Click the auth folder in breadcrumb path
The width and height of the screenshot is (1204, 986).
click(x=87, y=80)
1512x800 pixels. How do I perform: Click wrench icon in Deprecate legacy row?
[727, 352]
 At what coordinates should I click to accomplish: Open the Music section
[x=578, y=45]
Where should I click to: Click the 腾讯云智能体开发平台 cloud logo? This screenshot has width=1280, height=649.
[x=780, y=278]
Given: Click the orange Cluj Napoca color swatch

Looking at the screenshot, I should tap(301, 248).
★ ★ ★ ★ ★
**What the task requires:** Lines from the one holding "Given: Click the" to the end of the listing above are the only ones to transcribe. Keep each exactly as written.

**Finished task:**
Given: Click the orange Cluj Napoca color swatch

Looking at the screenshot, I should tap(301, 248).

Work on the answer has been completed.